Page 8 of Falconer


  They met two or three times a week. Jody was the beloved and now and then he stood Farragut up so that Farragut had developed a preternatural sensitivity to the squeak of his lover’s basketball sneakers. On some nights his life seemed to hang on the sound. When the classes in banking began, the two men met always on Tuesdays and Thursdays and Jody reported on his experience with the university. Farragut had boosted a mattress from the shop and Jody had hustled a hot plate from somewhere, and they lay on the mattress and drank hot coffee and were fairly comfortable and happy.

  But Jody spoke skeptically to Farragut about the university. “It’s the same old shit,” said Jody. “Success School. Charm School. Elite School. How to Make a Million School. I been to them all and they’re all the same. You see, Chicken, banking arithmetic and all that shit is done by computers today and what you have to concentrate on is to inspire the confidence of the potential investor. That’s the big mystery of modern banking. For instance, you come on with the smile. Every class I took begins with lessons in this smile. You stand outside the door thinking about all the great things that happened to you that day, that year, for your whole life. It has to be real. You can’t fake this selling smile. I mean you remember a great girl who made you happy or winning a long shot if you ever had one or a new suit or a race you won or a great day when you really had everything going for you. Well, then you open the door and go in and smack him with this smile. Only they don’t know nothing, Chicken. I mean about smiling. They don’t know nothing at all about smiling.

  “It’s all right to smile, I mean you have to smile to sell anything, but if you don’t smile in the right way you get terrible lines on your face like you have. I love you, Chicken, but you don’t know how to smile.
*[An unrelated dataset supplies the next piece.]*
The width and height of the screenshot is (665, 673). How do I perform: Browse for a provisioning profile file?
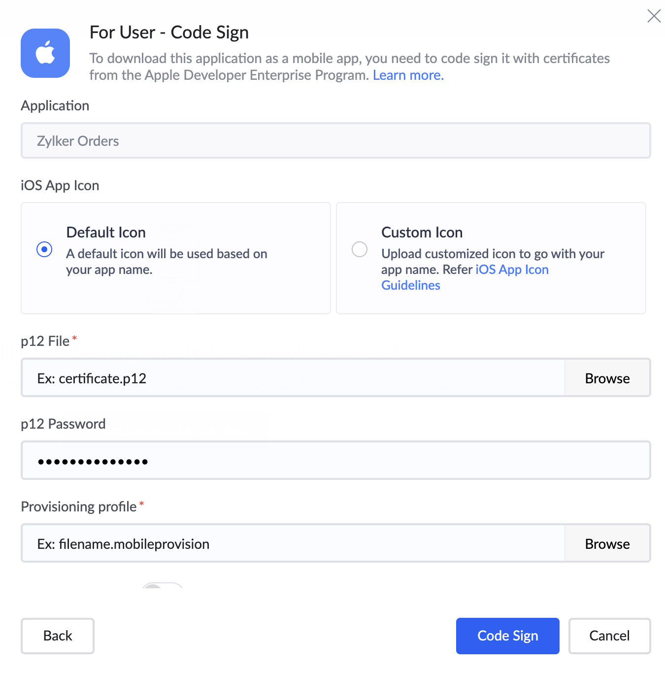tap(607, 543)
If you knew how to smile you wouldn’t have those wrinkles all around your eyes and those big, disgusting cuts like scars on your face. Look at me, for example. You think I’m twenty-four, don’t you? Well, I’m actually thirty-two, but most people when they’re asked to guess my age put me down for eighteen or nineteen at the most. That’s because I know how to smile, how to use my face. This actor taught me. He was in on a morals charge but he was very beautiful. He taught me that when you use your face you spare your face. When you throw your face recklessly into every situation you come up against, you come out looking like you do, you come out looking like shit. I love you, Chicken, I really do, otherwise I wouldn’t tell you that you got a ruined face. Now watch me smile. See? I look real happy—don’t I, don’t I, don’t I?—but if you’ll notice, I keep my eyes wide open so I won’t get disgusting wrinkles all around the edges like you have and when I open my mouth I open it very, very wide so that it won’t destroy the beauty of my cheeks, their beauty and smoothness. This teacher from the university tells us to smile, smile, smile, smile, but you go around smiling all the time like he teaches us to, you get to look like a very old person, a very old and haggard person who nobody wants anything to do with especially in the line of banking investments.”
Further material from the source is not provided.